If they cared about privacy they would no training their models on that same private data. But here we are.
We need very strong regulations to rule in all these tech companies and make them work for their users instead of working against them and lying about it.
Also down to 20M from 120M per court order.
Sorry, but this seems a completely reasonable standard for discovery to me given the total lack of privacy on the platform - especially for free users.
Also sorry it probably means you’re going to owe a lot of money to the Times.
Under those circumstances, why wouldn't NYT have a case? I advise everybody who employs some sort of DRM or online system that limits access to ask for every chat that every one of these companies has ever had with anyone. Why are they the only people who get to break copyright and hacking laws? Why are they the only people who get to have private conversations?

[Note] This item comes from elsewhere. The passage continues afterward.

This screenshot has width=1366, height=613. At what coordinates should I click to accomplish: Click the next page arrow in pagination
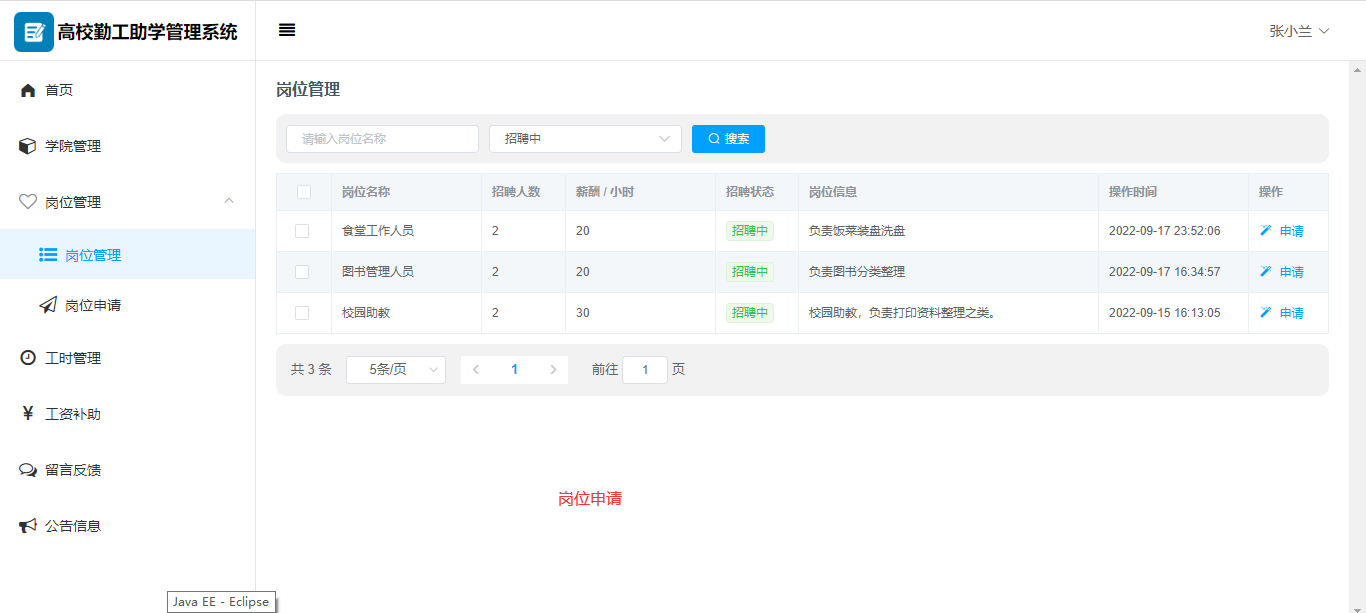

I might also check if any LLMs have ever endorsed terrorist points of view (or banned political parties) during a chat, because even though those points of view may be correct (depending on the organization), endorsing them may be illegal and make you subject to sanctions or arrest. If people can't just speak, certainly corporate LLMs shouldn't be able to.
Of course the Times wants more evidence that the content OpenAI allegedly stole is ending in things OpenAI is selling.
Chats contain way too much sensitive private data to subject them to bulk fishing expeditions
Man, the sooner this company goes bankrupt the better.
Is this a joke? We all know people do this. There is no "might" in it. They WILL find it.
OpenAI is trying to make it look like this is a breach of user's privacy, when the reality is that it's operating like a pirate website and if it were investigated that would become proven.
This is so transparently icky. "Oh woe is us! We're being sued and we're looking out for YOU the user, who is definitely not the product. We are just a 'lil 'ol (near) trillion-dollar business trying to protect you!"
Come ON.
Look I don't actually know who's in the right in the OAI vs. NYT dispute, and frankly I personally lean more toward the side the says that you are allowed to train models on the world's information as long as you consume it legally and don't violate copyright.
But this transparent attempt to get user sympathy under insanely disingenuous pretenses is just absurd.
It gives an interesting insight into politics and the modern Democrat party that the newspaper of the wealthy leans so strongly left. This was even before Trump came to power.
That's simply a function of the fact it's a controversial news organization running a dragnet on private communications to a technology platform.
"Great cases, like hard cases, make bad law."
OpenAI is right here. The NYT needs to prove their case another way.